The first few months of the year—every year—feature a gauntlet of industry trade shows where visitors can see the latest and greatest in technology and manufacturer products. Some of the products displayed aren’t necessarily new—variations of this, variations of that. But these trade shows—specifically the AHR Show, which highlights the HVAC and refrigeration, and the KBIS/IBS Show, which features some the latest designs in kitchen and bath and building technology—do offer opportunities for manufacturers to boast about new products. If a company is going to launch a new product or service in their respective industries, these are the shows to do it.
At the co-located Kitchen and Bath Industry Show (KBIS) and International Builders’ Show (IBS) in Vegas, there was a head-turning moment for me—3D-printed products.

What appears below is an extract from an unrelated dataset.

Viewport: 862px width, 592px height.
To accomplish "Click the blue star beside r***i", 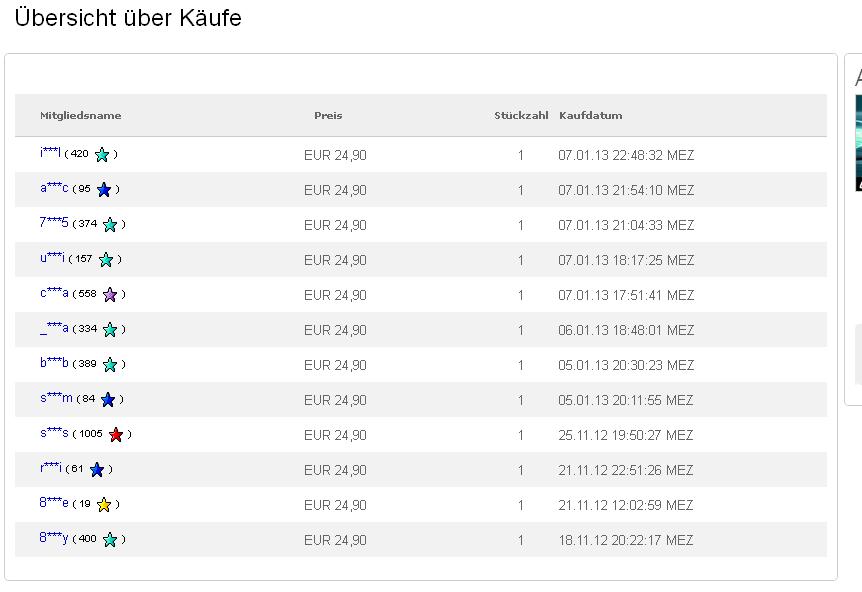I will (97, 469).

The focal point of the American Standard and DXV booth was the first residential faucets created with 3D printing. Additive manufacturing, another name for 3D printing, is the process of synthesizing a three-dimensional object by laying down successive layers of material, usually using a computer-controlled apparatus. Who cool is this? Now that’s “water cooler” talk while standing around the copiers/printers, I’d say.
The possibilities represented by 3D printing will have a major disruptive effect on the design and construction industry. “Because 3D printing offers so many benefits over traditional processes, we believe it does represent the future of manufacturing. This approach to production can reduce the inventory pressures that arise from mass fabrication of all types of products, while opening up a new world for the design and construction industry specifically,” says Jean-Jacques L’Henaff, American Standard Brands Vice President of Design.
“This approach to production can reduce the inventory pressures that arise from mass fabrication of all types of products, while opening up a new world for the design and construction industry specifically.
“This freedom and flexibility that 3D printing offers will certainly have a significant impact on traditional manufacturing methods. In addition, 3D printing provides an innovative, more efficient business model for the custom, bespoke design market,” continues L’Henaff.
The current line of DXV faucets takes much longer to complete than traditional faucets because the process incorporates customized and high quality craftsmanship techniques. The 3D printing process itself takes over 100 hrs for a set of three faucets including a hand-finishing element. Then the faucets receive an artisan-inspired butler finishing, which takes several more hours for the proper rich, patina finish to be created.
The demand for, and interest in, 3D printed products has been growing over the past few years, as has the demand for craftsmanship in luxury products. These faucets are particularly unique because they combine both trends in one eye-catching, high performance product. “The possibilities represented by 3D printing will have a major disruptive effect on the design and construction industry. American Standard made a conscious decision to become a leader in this paradigm shift, not a bystander,” says L’Henaff.